##### MATERIAL PROVIDED

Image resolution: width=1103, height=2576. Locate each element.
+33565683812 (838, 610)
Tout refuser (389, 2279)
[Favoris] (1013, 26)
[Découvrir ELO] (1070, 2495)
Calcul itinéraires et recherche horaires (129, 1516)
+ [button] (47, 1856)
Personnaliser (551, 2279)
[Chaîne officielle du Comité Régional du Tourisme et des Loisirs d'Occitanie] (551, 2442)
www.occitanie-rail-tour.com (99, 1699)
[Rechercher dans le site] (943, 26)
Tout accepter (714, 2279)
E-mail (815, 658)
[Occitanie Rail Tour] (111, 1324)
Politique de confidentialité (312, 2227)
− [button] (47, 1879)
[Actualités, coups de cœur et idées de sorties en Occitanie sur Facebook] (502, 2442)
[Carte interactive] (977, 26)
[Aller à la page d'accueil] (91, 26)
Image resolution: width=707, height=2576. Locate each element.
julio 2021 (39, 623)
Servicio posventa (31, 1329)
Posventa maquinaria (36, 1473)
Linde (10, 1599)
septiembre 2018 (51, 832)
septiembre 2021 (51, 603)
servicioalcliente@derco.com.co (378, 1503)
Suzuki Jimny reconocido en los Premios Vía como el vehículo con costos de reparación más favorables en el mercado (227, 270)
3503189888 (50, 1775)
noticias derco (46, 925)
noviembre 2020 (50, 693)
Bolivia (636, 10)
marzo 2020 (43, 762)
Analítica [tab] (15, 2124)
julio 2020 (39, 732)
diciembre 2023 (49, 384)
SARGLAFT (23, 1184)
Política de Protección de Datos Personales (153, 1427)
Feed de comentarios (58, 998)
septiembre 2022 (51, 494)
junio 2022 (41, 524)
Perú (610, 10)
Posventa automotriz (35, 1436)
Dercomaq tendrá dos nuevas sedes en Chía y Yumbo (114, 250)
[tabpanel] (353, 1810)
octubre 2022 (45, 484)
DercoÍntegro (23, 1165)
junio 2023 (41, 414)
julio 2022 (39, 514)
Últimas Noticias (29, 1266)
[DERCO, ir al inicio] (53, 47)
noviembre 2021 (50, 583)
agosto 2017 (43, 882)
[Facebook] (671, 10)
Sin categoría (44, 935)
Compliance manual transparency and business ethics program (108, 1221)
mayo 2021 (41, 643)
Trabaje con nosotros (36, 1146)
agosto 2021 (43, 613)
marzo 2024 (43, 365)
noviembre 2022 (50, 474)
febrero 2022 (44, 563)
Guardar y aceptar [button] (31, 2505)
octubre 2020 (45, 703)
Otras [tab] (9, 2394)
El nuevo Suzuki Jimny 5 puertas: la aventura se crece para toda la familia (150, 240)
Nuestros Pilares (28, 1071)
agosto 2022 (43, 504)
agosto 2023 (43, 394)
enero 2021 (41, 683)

##########

→ DESCRIPTION OF THE TASK
Copy out each line from the preceding entries that mentions the word "Jimny".

→ WRITTEN SOLUTION
Suzuki Jimny reconocido en los Premios Vía como el vehículo con costos de reparación más favorables en el mercado (227, 270)
El nuevo Suzuki Jimny 5 puertas: la aventura se crece para toda la familia (150, 240)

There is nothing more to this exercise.